Tal vez el PP puso demasiada fe en los efectos tóxicos del clima de corrupción generado por los EREs, sin tener en cuenta la generosa pituitaria de la sociedad actual, curtida ya en los aromas del fango y las fragancias fecales de la inmoralidad pública. Los andaluces le han pasado un moderado peaje al PSOE por estos escándalos, pero las fauces de la política de recortes de cuartos y derechos han hecho que pueda más el miedo que el asco. Lamentablemente, en aquello de la higiene democrática, el criterio de los españoles de aquí, de allí, de Valencia, de Sevilla o de Madrid es manifiestamente mejorable. Por H o por B, las chorizadas de los corruptos siempre acaban convertidas en gangas de mercadillo electoral.
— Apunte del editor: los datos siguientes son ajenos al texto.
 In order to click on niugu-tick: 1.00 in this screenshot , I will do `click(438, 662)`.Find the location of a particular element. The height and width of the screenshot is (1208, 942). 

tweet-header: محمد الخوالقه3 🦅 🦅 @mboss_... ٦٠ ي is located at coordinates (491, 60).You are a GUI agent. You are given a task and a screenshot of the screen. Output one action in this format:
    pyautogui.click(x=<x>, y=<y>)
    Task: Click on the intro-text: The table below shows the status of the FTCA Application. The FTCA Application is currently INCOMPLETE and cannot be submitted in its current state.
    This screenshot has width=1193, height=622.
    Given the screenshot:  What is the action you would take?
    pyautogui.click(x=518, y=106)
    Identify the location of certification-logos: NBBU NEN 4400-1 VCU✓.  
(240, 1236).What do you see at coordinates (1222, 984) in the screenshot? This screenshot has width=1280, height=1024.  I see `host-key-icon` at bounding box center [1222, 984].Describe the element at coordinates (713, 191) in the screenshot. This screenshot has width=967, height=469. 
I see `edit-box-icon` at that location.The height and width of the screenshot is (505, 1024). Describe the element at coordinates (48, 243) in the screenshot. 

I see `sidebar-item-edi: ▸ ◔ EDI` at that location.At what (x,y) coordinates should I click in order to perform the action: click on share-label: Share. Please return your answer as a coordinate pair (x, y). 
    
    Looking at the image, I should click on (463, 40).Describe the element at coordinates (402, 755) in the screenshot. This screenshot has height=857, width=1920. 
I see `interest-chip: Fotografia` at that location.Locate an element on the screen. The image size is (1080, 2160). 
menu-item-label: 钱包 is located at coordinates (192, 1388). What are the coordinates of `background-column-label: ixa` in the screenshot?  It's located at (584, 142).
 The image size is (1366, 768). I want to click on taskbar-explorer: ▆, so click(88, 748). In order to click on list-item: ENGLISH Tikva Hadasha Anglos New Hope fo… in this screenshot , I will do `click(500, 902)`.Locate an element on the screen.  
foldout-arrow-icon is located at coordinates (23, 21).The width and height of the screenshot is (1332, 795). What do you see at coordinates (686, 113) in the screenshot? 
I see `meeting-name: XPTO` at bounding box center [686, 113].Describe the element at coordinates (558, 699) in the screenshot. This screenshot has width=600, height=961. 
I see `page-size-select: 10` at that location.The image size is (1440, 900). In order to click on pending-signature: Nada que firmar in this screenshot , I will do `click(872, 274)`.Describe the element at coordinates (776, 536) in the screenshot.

Sea como fuere, la situación a la que nos enfrentamos no permite más miradas al retrovisor. Sobra inquietud ante tanta urgencia. Las necesidades están claras y el mensaje de las urnas --un gobierno de izquierda-- también parece obvio. Sin embargo, las incógnitas pendientes suenan como alarmas, porque si, por un lado, de oficio se adivina la confrontación Madrid-Sevilla, por otro, difícil suena el acuerdo entre PSOE e Izquierda Unida, después del precedente del 94 y la distancia abismal que hay entre un partido que nunca ha dejado de gobernar y otro que, al menos en Andalucía, cuando tuvo la oportunidad no quiso hacerlo. El lastre de IU es la miopía que le deforma el poder cuando lo tiene cerca, y el del PSOE, la presbicia con la que ya lo ve. Conociendo, solo de lejos, al personal, si no hacen un especial esfuerzo, hasta ahora desconocido, puede que estemos más cerca de un fracaso que de una oportunidad.

-Pero eso ya es razón para otro día.